> _REQUIREMENTS_
Copy out the records from the line containing "Where should I click to: Collapse" through the line containing "will [x=631, y=800].", word for word. Include only those lines.

> _PROVIDED INFORMATION_
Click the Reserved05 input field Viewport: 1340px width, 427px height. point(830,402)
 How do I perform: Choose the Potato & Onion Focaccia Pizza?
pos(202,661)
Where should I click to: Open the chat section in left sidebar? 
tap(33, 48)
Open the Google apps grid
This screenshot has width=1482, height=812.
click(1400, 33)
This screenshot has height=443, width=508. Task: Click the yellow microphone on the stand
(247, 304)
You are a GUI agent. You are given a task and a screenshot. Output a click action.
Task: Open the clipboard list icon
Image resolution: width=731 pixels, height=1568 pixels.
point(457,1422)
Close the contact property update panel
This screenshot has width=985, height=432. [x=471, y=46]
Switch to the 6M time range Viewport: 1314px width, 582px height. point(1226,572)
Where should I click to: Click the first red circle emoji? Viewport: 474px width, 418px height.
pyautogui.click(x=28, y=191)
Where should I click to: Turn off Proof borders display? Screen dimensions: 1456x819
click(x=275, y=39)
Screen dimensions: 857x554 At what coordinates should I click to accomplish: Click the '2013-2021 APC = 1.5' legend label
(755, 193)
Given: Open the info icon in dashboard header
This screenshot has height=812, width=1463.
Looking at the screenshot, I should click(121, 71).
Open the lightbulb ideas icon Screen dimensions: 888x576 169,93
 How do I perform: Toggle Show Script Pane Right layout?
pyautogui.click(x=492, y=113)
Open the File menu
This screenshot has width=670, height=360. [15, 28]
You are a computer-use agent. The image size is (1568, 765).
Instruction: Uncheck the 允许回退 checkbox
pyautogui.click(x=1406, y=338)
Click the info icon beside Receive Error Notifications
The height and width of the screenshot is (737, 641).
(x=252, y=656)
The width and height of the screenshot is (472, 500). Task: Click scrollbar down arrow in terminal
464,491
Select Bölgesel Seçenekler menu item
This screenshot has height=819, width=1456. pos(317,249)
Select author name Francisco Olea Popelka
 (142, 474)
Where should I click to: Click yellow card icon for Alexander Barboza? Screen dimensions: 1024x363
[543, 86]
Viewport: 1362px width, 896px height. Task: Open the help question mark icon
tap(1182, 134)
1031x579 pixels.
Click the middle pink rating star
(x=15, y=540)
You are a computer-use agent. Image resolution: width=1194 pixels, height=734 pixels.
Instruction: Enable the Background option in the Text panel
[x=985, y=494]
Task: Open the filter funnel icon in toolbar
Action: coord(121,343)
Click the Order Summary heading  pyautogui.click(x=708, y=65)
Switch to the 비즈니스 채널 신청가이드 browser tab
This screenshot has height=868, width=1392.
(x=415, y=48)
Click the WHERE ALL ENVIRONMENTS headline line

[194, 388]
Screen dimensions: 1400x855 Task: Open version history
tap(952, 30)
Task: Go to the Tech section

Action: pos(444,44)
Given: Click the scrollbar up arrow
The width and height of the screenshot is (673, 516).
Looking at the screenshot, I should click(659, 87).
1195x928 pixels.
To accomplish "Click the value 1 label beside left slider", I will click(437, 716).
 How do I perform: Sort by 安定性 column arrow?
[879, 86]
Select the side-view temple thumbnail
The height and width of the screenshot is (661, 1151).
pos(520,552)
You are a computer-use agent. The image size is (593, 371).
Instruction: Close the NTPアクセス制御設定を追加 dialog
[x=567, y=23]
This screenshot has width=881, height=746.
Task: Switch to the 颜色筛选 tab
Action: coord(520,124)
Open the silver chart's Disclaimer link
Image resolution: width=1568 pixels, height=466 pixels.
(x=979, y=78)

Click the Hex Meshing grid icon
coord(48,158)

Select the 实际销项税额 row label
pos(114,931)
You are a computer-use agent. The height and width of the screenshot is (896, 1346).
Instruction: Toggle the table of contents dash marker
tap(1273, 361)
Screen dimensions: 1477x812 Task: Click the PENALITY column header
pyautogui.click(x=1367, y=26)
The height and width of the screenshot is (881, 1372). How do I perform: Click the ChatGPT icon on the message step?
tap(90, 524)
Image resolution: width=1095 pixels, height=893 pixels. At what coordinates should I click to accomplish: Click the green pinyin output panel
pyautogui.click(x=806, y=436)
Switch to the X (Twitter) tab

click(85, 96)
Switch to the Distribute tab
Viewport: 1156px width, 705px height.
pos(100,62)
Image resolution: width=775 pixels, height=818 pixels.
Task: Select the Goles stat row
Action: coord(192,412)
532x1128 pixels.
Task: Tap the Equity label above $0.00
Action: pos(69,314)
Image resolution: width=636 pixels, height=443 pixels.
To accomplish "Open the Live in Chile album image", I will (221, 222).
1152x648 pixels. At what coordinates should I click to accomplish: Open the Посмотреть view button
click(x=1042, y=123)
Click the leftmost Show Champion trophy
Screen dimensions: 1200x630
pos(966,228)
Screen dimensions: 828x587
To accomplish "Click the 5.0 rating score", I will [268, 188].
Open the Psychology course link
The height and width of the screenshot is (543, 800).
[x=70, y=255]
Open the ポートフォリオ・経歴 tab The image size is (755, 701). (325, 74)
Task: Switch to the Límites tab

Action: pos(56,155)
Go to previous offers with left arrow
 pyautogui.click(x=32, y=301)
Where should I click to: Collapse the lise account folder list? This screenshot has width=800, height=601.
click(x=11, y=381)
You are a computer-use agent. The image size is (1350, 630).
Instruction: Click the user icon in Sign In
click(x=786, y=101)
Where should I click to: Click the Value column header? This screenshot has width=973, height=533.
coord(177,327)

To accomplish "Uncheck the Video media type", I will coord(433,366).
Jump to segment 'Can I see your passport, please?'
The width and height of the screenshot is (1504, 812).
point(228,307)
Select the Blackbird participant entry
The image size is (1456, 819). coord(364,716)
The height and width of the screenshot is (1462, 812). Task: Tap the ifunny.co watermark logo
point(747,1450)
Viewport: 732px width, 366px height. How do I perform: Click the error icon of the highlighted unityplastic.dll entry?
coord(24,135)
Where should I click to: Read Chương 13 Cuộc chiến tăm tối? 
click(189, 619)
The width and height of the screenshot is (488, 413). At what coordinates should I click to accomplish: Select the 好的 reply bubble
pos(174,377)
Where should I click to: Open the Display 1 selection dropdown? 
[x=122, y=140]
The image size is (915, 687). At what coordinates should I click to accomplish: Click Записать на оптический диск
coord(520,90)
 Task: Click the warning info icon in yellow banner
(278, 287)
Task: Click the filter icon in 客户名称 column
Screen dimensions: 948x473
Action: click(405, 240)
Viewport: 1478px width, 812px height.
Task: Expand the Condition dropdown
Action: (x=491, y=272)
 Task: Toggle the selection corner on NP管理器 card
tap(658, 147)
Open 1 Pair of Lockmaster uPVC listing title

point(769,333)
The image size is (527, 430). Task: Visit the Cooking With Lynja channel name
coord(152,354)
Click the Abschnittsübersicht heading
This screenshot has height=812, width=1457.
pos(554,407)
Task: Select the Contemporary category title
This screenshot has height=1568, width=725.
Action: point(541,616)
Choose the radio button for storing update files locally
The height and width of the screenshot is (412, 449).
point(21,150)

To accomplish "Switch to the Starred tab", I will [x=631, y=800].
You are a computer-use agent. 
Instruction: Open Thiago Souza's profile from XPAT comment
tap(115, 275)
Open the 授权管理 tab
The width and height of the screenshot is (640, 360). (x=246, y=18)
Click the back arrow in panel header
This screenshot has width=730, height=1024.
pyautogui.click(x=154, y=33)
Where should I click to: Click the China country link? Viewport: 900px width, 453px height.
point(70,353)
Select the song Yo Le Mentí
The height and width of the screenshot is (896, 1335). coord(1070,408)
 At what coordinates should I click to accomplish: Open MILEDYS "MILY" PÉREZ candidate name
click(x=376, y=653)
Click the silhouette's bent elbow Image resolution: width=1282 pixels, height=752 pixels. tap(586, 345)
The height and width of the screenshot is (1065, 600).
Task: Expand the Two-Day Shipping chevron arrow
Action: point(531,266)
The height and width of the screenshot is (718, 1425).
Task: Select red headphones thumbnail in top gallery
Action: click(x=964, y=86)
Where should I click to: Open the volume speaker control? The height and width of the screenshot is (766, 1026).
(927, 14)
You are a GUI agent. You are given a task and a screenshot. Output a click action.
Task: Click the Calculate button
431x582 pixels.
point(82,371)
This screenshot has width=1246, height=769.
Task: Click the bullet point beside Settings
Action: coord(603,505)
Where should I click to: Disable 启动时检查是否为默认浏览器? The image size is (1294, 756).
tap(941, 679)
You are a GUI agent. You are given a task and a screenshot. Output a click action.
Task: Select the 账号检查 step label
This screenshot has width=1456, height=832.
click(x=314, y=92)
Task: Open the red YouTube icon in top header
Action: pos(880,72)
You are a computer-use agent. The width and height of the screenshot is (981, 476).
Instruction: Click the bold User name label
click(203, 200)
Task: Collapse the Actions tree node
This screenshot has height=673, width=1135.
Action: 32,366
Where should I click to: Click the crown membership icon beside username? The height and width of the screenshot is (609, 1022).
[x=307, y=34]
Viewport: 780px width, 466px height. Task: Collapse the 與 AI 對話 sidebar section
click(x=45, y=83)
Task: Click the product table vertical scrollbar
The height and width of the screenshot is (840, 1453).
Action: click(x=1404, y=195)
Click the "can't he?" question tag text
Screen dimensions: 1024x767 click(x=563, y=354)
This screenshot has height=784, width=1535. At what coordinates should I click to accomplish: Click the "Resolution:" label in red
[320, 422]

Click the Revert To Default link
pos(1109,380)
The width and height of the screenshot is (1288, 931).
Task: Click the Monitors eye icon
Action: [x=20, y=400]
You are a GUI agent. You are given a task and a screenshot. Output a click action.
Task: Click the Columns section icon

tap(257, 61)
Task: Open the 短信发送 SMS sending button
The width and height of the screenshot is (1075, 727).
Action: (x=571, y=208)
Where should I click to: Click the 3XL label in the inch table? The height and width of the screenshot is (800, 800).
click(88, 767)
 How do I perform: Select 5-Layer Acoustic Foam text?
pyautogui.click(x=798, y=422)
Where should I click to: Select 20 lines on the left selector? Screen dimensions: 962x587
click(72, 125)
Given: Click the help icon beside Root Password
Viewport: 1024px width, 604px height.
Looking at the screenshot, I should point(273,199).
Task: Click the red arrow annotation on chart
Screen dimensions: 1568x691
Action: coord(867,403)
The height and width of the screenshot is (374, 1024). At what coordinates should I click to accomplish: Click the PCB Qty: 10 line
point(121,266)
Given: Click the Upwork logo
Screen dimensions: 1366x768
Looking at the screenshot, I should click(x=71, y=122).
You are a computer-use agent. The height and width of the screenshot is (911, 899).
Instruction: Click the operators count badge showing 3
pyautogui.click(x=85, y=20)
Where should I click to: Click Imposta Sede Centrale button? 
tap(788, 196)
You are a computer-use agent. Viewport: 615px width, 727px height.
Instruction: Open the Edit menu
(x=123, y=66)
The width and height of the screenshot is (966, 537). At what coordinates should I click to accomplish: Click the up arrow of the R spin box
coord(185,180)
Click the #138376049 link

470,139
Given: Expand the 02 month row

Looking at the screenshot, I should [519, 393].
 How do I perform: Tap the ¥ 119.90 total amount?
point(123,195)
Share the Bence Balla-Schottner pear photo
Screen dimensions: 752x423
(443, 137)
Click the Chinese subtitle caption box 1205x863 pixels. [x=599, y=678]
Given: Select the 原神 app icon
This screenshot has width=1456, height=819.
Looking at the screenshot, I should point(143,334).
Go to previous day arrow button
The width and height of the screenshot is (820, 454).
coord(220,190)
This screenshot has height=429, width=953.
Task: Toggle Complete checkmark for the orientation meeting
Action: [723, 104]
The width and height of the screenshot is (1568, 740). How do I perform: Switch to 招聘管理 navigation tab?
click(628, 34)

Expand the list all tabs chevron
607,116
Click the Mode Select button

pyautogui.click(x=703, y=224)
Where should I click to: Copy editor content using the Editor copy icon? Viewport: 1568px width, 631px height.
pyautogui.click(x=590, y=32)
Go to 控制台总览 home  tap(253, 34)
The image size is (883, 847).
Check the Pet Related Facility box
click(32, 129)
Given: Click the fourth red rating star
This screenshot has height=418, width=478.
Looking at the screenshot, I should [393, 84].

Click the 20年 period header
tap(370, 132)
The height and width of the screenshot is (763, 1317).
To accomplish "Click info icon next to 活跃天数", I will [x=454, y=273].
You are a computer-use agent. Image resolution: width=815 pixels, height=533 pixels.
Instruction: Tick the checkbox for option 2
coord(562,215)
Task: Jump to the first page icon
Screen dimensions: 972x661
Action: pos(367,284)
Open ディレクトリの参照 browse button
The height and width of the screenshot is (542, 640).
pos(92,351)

> _IN RESPONSE_
Where should I click to: Collapse the lise account folder list? This screenshot has width=800, height=601.
click(x=11, y=381)
You are a computer-use agent. The image size is (1350, 630).
Instruction: Click the user icon in Sign In
click(x=786, y=101)
Where should I click to: Click the Value column header? This screenshot has width=973, height=533.
coord(177,327)

To accomplish "Uncheck the Video media type", I will coord(433,366).
Jump to segment 'Can I see your passport, please?'
The width and height of the screenshot is (1504, 812).
point(228,307)
Select the Blackbird participant entry
The image size is (1456, 819). coord(364,716)
The height and width of the screenshot is (1462, 812). Task: Tap the ifunny.co watermark logo
point(747,1450)
Viewport: 732px width, 366px height. How do I perform: Click the error icon of the highlighted unityplastic.dll entry?
coord(24,135)
Where should I click to: Read Chương 13 Cuộc chiến tăm tối? 
click(189, 619)
The width and height of the screenshot is (488, 413). At what coordinates should I click to accomplish: Select the 好的 reply bubble
pos(174,377)
Where should I click to: Open the Display 1 selection dropdown? 
[x=122, y=140]
The image size is (915, 687). At what coordinates should I click to accomplish: Click Записать на оптический диск
coord(520,90)
 Task: Click the warning info icon in yellow banner
(278, 287)
Task: Click the filter icon in 客户名称 column
Screen dimensions: 948x473
Action: click(405, 240)
Viewport: 1478px width, 812px height.
Task: Expand the Condition dropdown
Action: (x=491, y=272)
 Task: Toggle the selection corner on NP管理器 card
tap(658, 147)
Open 1 Pair of Lockmaster uPVC listing title

point(769,333)
The image size is (527, 430). Task: Visit the Cooking With Lynja channel name
coord(152,354)
Click the Abschnittsübersicht heading
This screenshot has height=812, width=1457.
pos(554,407)
Task: Select the Contemporary category title
This screenshot has height=1568, width=725.
Action: point(541,616)
Choose the radio button for storing update files locally
The height and width of the screenshot is (412, 449).
point(21,150)

To accomplish "Switch to the Starred tab", I will [x=631, y=800].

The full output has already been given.